Republicans, who favor less banking regulation, describe the CFPB as a "rogue agency." They say that its work has enriched trial lawyers and created nuisance investigations. Democrats, who were largely behind the agency's creation and favor more banking regulation, say the agency has repeatedly protected consumers' interests. 

The issue may grow in importance over the final two months of this election season as each party tries to convince voters that their approach to banking regulation is best for the country. This represents the continuing aftermath of financial services industry's near collapse in late 2008. Industry observers say that this crisis would not have occurred if the proper checks had been in place and passed legislation to ensure there would be no repeat, including the creation of the CFPB.

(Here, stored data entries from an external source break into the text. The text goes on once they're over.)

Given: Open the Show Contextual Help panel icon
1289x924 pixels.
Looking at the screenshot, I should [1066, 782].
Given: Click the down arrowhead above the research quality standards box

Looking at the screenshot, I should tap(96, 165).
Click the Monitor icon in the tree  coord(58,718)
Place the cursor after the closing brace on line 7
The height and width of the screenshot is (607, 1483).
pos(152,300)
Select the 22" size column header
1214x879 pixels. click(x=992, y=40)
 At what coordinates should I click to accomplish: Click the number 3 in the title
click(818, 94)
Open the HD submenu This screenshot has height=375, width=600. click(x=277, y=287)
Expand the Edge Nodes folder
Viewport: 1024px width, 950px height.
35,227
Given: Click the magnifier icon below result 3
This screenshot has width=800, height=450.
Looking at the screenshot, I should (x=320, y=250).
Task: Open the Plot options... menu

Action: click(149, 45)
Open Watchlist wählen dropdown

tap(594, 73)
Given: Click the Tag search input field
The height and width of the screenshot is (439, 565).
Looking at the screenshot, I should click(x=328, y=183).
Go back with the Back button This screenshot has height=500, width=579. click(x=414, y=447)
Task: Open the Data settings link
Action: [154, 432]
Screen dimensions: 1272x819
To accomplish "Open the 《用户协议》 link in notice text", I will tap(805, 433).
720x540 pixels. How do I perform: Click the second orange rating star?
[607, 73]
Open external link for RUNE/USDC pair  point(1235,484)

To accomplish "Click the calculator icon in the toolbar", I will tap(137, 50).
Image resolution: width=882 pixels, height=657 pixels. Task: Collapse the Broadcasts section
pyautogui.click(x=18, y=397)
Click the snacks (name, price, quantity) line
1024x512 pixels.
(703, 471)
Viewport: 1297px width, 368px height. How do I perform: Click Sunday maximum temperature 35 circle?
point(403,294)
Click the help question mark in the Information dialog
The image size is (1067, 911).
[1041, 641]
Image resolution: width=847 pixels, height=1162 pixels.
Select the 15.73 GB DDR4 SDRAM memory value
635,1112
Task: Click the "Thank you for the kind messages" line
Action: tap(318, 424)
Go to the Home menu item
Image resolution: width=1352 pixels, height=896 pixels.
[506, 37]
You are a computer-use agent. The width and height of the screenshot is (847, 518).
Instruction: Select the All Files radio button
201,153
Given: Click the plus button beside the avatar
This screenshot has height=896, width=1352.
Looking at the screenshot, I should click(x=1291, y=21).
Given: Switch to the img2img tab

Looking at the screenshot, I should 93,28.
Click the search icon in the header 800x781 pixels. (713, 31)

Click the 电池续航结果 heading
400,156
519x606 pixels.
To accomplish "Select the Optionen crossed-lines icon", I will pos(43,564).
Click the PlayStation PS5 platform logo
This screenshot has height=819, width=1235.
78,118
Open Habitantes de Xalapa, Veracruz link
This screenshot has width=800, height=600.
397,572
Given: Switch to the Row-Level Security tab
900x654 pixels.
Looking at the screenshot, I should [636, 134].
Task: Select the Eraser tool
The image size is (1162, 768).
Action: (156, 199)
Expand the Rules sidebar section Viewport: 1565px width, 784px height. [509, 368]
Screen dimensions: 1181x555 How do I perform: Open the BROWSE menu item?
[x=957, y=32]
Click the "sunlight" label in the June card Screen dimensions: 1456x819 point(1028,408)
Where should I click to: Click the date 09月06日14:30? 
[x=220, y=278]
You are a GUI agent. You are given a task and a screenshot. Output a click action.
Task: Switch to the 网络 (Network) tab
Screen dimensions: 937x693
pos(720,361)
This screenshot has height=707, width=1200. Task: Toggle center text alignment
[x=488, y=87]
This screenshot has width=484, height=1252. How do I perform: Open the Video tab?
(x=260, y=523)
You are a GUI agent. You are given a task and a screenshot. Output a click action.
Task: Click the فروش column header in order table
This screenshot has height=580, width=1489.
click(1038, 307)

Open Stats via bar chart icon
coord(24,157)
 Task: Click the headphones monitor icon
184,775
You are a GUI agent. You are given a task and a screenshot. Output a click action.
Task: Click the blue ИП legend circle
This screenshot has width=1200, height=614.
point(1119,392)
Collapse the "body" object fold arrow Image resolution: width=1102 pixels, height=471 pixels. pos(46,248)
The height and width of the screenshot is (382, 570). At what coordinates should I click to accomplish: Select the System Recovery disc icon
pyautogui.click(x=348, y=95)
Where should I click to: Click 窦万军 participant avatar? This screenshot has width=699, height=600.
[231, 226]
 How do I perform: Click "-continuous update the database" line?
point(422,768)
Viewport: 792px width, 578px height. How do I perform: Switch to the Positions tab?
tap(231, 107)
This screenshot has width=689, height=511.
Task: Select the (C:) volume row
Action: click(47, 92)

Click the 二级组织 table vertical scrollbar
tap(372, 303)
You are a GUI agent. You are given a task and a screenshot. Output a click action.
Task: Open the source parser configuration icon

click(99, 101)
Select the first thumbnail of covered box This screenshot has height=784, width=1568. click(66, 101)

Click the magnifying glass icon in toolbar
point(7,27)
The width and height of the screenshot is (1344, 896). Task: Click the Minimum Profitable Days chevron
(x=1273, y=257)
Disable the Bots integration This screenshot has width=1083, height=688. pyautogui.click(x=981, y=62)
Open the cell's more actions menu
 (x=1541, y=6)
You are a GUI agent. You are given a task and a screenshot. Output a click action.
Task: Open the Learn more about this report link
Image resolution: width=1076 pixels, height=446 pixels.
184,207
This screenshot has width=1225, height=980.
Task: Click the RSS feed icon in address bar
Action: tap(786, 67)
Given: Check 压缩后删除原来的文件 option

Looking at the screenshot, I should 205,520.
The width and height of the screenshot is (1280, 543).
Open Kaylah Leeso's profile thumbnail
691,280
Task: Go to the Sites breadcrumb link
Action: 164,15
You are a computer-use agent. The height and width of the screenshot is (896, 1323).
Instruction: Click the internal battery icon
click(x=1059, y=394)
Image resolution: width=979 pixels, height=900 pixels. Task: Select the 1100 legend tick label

The Republicans' position regarding CFPB dovetails with the position of many big banks and the U.S. Chamber of Commerce.

The U.S. Chamber has said that of the 251 cases CFPB studied, lawyers received lucrative amounts averaging $1.35 million per case. Banks have raised concerns about unjustifiable complaints. In a 2015 statement, the president and CEO of American Bankers Association, Frank Keating said, "While the banking industry is committed to helping consumers make informed and responsible financial decisions, public disclosure of unverified consumer complaint narratives doesn't advance that goal and raises significant consumer privacy issues."

But according to many of the Bureau's supporters, the role of CFPB has been crucial in strengthening the banking regulatory framework. At the Democratic National Convention, Sen. Elizabeth Warren (D-Mass.) said, "Five years later, that consumer agency has returned $11 billion to families who were cheated. And Republicans? Republicans, they're still trying to kill it."

Warren helped create the CFPB.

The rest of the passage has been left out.